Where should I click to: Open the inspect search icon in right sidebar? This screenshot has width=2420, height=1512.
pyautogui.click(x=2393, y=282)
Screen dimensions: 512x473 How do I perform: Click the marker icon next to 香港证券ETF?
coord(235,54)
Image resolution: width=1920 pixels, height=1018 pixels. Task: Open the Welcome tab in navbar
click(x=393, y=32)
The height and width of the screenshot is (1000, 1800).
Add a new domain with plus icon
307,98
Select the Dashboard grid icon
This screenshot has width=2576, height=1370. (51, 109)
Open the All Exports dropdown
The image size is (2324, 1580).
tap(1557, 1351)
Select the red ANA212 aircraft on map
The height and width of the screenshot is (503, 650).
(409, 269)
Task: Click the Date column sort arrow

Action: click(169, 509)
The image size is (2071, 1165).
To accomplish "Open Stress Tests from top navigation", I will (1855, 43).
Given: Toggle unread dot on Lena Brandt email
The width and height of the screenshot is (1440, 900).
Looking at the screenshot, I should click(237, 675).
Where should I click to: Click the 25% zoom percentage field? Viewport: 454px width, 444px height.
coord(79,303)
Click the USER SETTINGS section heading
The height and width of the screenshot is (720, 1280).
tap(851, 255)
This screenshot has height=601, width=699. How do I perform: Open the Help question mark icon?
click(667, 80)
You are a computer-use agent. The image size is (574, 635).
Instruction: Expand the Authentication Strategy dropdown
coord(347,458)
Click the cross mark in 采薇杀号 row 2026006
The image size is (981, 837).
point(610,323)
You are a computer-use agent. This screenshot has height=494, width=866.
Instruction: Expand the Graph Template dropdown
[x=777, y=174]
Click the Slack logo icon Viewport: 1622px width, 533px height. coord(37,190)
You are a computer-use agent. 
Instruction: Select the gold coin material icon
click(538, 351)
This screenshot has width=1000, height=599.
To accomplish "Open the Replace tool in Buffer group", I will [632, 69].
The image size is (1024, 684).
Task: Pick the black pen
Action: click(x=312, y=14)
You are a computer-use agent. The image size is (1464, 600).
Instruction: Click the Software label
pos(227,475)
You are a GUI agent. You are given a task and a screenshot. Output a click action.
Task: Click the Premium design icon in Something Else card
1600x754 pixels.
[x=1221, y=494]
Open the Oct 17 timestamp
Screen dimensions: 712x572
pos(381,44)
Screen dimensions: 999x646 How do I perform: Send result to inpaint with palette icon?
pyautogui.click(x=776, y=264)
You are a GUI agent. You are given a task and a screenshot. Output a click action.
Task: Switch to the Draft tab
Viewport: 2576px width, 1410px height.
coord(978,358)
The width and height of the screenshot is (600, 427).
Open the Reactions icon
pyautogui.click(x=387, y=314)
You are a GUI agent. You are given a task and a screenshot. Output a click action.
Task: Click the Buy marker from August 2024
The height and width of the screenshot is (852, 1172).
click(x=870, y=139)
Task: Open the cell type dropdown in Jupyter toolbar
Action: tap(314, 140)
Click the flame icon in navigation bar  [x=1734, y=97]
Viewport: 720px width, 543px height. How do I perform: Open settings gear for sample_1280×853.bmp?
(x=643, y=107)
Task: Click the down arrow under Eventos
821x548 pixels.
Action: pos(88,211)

Directive »
Collect every line of the data above that contains the word "perform".

Answer to the problem »
Screen dimensions: 512x473 How do I perform: Click the marker icon next to 香港证券ETF?
This screenshot has height=601, width=699. How do I perform: Open the Help question mark icon?
Screen dimensions: 999x646 How do I perform: Send result to inpaint with palette icon?
Viewport: 720px width, 543px height. How do I perform: Open settings gear for sample_1280×853.bmp?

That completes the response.